CC. The Larger Context

12. Popular images of Japan in Britain and the United States.

     
     
     
     

The fullest and most satisfying accounts of the emergence and effects of popular Western images of Japan before the Second World War are Lehmann (4), Yokoyama (7), and Littlewood (10). The most useful of other studies that turn to the subject or extend it to include the years after the war (as does Littlewood) are Akira Iriye, ‘Japan as a Competitor, 1895-1917’, in Mutual Images: Essays in American-Japanese Relations (Cambridge, Mass.: Harvard UP, 1975); Sheila K. Johnson, The Japanese Through American Eyes (Stanford: Stanford UP, 1988); and Charles Wordell, Japan’s Image in America: Popular Writing About Japan, 1800-1941 (Tokyo: Yamaguchi, 1998).

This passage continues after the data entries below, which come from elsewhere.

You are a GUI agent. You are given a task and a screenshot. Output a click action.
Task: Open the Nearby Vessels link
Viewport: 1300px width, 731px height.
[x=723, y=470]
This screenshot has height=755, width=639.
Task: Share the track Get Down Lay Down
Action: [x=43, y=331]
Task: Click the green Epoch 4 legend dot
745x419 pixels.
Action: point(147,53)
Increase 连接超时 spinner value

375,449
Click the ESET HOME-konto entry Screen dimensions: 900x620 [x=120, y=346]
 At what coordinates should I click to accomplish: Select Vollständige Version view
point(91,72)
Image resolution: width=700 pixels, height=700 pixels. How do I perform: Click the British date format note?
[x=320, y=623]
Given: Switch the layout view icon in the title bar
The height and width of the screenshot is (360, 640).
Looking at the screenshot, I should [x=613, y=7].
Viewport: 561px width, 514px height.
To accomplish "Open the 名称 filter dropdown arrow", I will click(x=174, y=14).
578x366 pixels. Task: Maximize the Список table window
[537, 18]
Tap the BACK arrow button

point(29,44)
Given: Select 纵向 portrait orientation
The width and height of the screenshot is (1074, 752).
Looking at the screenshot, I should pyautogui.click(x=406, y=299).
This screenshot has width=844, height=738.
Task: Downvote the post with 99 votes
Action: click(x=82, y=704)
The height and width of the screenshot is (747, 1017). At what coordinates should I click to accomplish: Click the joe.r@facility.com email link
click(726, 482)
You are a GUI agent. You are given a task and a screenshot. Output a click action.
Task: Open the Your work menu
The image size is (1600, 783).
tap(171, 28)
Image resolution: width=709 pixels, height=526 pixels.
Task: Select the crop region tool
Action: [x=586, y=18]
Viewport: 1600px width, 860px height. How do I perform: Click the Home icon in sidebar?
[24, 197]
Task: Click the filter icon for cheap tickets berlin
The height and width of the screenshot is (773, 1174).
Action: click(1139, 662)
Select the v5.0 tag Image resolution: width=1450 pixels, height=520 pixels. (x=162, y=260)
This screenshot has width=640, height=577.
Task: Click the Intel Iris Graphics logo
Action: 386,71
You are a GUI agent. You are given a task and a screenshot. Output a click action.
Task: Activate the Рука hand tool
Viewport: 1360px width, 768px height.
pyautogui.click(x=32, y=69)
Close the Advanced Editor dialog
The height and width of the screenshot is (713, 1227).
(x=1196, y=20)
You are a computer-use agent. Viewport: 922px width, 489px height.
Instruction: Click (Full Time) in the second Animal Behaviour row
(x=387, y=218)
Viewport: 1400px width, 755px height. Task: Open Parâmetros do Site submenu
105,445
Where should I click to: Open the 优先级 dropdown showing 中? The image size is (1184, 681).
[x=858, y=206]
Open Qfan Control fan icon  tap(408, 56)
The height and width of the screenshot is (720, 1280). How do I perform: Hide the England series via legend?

John Dower’s War Without Mercy: Race and Power in the Pacific War (New York: Pantheon, 1986) and Japan in War and Peace (New York: New Press, 1993) include analysis of the nature and effects of the imagery of racism in American representations of Japan. The collection of essays edited by Phil Hammond, Cultural Difference, Media Memories: Anglo-American Images of Japan (London: Cassell, 1997), is over-reliant on secondary sources and includes numerous errors of fact, and so must be used with caution.